Botulinum toxin injection into the infected region temporarily paralyzes (weakens) the underlying muscles, thus relieving symptoms. Injection to the normal side is often used when the normal (unaffected) side of the face is overactive, to enhance symmetry.

Your first botulinum toxin treatment should be carried out by a consultant specialized in the treatment of facial paralysis. Either the contractor or the registrar may carry out subsequent treatments. A facial palsy rehabilitation therapist who will have completed specialist training will provide follow-up care in specialist centers.

Surgery: In the past, by opening the bony passage that the nerve passes through, decompression surgery was used to relieve some of the pressure on the facial nerve. Today, we do not recommend decompression surgery. Possible complications associated with this surgery are facial nerve damage and irreversible hearing loss.
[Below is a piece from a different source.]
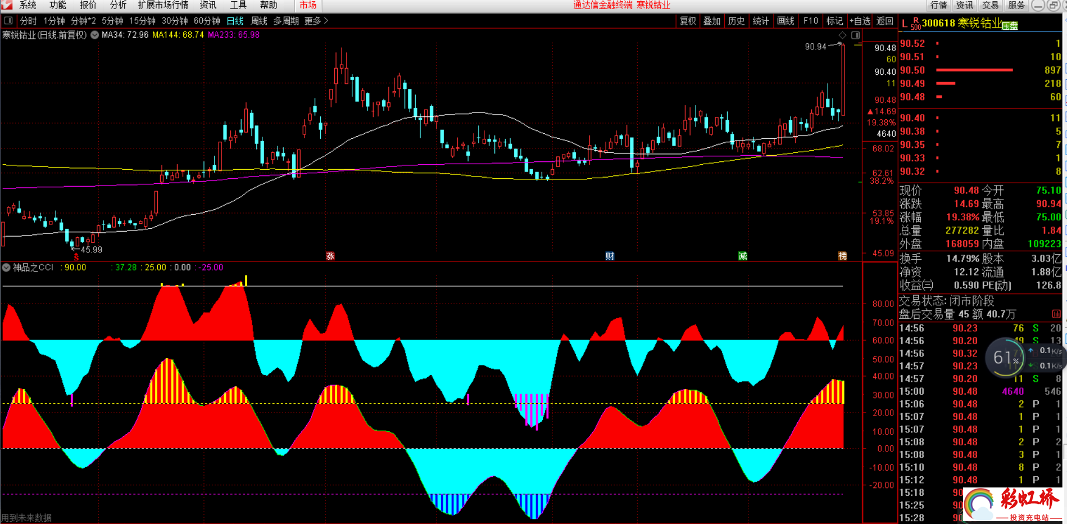Click the 复权 button
Viewport: 1067px width, 524px height.
(688, 21)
To fix long-lasting facial nerve problems, plastic surgery can rarely be required. Facial recovery tends to make the face look evener and can restore the movement of the face. Eyebrow lifting, eyelid lifting, facial implants, and nerve grafts are examples of this type of surgery. Some procedures may need to be replicated after several years, such as an eyebrow raise.

For your Facial Palsy treatment in Jaipur, if you are looking for the best cosmetic surgeon, then you need to contact Cosmo-Hair Jaipur. Dr. Buddhi Prakash Sharma, a specialist, and well-experienced cosmetic surgeon in Jaipur. The major purpose of visiting Cosmo-Hair Jaipur is that they have an expert surgeon and very supportive and friendly nature staff who look after each patient as well as after the recovery. Cosm-Hair Jaipur has always maintained that the greatest-sterilized equipment is used without risk and that good hygiene is maintained in its environment.

Conclusion

Facial palsy is generally seen and requires prompt diagnosis and evaluation. Despite the favorable outcome of most patients, primary care physicians are called upon to understand the need for accurate diagnosis and the value of early treatment, particularly if the diagnosis is something other than Bell’s paralysis. To recognize those at risk of permanent paralysis and to take steps to prevent this, more research is needed.